Ladies and Gentlemen,
Having explained the basic features of IAEA safeguards, I will now say a few words about the Joint Comprehensive Plan of Action concerning Iran’s nuclear programme, which was agreed in 2015.
The IAEA was asked by the UN Security Council to verify and monitor that Iran is implementing its nuclear-related commitments under the JCPOA. The IAEA Board of Governors authorised us to do so. The IAEA is not a party to the agreement, but we played a key role in bringing it about.
When I spoke to you last year, the JCPOA had been in effect for just a few months. Now, almost two years since Implementation Day, I can state that the nuclear-related commitments made by Iran under the JCPOA are being implemented.
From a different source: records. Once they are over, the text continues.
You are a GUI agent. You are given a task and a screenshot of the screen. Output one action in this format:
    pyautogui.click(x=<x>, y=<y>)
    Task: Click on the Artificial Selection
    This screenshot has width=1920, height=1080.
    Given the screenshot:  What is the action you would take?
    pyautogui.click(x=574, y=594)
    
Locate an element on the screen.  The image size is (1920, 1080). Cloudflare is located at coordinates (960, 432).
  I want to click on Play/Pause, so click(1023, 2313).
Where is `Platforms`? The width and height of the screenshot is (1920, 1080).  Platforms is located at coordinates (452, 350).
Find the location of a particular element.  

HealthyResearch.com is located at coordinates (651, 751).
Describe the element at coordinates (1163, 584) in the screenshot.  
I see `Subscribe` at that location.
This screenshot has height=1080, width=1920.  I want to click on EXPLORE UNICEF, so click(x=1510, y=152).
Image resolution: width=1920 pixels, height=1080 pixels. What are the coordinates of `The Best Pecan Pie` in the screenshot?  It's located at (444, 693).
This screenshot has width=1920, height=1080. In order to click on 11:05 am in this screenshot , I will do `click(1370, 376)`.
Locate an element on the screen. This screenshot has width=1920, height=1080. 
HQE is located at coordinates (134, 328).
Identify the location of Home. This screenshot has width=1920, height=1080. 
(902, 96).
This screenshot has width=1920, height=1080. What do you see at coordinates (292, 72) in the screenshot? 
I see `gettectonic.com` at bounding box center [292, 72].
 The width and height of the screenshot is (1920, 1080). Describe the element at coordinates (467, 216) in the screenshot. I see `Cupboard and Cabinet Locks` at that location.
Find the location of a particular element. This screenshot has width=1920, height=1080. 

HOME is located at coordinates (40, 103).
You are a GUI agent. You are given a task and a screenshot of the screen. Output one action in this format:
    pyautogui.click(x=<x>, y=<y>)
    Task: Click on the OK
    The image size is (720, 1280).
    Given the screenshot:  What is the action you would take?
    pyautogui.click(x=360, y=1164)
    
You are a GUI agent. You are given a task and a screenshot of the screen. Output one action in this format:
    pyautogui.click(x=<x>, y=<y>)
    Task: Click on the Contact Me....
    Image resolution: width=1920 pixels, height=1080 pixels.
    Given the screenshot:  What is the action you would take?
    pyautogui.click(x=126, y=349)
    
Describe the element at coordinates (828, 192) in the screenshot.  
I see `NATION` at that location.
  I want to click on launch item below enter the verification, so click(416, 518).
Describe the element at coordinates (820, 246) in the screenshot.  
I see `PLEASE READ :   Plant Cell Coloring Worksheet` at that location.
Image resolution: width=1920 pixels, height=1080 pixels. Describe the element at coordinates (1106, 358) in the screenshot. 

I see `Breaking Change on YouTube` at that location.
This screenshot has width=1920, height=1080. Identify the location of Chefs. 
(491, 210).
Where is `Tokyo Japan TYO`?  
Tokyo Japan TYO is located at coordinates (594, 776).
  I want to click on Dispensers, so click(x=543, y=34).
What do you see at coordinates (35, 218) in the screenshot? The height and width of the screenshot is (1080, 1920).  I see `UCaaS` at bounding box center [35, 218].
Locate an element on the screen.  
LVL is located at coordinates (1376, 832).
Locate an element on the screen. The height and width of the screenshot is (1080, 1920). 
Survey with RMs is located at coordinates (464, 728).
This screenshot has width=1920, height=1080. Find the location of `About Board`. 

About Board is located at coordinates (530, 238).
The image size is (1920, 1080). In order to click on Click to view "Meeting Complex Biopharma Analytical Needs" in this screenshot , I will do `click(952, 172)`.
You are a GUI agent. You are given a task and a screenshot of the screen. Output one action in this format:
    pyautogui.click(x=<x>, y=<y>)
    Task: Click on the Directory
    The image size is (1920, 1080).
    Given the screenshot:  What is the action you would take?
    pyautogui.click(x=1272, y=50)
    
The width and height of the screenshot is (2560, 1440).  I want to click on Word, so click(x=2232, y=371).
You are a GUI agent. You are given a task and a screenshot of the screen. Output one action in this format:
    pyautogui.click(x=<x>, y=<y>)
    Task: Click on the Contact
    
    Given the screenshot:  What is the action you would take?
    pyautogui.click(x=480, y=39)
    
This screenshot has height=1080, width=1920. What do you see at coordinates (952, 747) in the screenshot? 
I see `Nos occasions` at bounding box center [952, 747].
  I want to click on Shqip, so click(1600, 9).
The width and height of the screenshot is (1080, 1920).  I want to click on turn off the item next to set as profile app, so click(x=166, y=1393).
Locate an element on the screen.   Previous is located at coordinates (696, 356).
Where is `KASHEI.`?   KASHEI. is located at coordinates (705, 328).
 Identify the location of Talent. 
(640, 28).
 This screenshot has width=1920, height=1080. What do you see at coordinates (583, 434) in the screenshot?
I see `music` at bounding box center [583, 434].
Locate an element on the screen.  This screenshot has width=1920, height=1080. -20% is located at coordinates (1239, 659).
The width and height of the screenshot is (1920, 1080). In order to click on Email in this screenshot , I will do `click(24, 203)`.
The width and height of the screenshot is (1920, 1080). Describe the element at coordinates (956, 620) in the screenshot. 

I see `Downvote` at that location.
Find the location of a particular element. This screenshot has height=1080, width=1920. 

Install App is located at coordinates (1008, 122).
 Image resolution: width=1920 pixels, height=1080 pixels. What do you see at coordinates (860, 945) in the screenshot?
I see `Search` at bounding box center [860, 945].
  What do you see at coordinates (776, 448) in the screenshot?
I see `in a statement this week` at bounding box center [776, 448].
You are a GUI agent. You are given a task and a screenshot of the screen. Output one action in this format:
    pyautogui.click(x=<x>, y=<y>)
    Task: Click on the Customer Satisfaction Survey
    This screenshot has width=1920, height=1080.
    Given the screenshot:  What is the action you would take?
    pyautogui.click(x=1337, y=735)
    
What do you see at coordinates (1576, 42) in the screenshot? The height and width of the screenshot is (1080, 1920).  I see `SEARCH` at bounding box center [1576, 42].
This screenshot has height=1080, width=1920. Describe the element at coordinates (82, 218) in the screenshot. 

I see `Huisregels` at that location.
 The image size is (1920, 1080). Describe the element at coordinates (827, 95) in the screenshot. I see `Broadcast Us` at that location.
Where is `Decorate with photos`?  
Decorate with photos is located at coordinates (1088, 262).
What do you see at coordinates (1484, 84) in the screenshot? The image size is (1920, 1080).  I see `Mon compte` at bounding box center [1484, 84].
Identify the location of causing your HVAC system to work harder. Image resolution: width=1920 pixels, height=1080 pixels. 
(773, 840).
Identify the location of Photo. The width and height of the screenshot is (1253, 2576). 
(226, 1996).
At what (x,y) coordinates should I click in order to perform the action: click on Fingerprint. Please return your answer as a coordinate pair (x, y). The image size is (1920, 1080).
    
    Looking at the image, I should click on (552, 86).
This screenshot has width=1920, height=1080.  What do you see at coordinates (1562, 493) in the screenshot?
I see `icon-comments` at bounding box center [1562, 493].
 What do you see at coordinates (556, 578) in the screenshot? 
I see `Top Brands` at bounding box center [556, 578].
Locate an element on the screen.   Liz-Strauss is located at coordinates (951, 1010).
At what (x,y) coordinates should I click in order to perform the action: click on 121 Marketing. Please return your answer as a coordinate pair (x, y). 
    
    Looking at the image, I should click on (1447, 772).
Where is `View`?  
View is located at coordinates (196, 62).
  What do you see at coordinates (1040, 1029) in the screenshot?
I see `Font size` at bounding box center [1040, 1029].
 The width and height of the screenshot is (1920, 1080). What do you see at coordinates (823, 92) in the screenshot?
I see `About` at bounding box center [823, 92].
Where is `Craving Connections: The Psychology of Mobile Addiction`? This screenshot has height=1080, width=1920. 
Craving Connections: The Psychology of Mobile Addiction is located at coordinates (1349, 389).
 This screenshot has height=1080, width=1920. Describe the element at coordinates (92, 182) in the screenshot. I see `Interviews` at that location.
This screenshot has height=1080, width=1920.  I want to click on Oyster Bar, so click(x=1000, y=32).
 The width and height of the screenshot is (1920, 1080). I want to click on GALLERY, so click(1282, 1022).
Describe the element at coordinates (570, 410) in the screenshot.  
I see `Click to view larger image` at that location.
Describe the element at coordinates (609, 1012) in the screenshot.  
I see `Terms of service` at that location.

Iran is now subject to the world’s most robust nuclear verification regime. It has committed itself to fully implementing its comprehensive safeguards agreement and is provisionally applying the Additional Protocol. It also agreed to additional transparency measures under the JCPOA. Our inspectors have expanded access to locations, and have more information about Iran’s nuclear programme, which is smaller than it was before the agreement came into effect.
A week ago, I visited Tehran and met President Rouhani, Vice President Salehi and Foreign Minister Zarif. I requested them to fully implement Iran’s nuclear-related commitments under the JCPOA. They reaffirmed their determination to do so.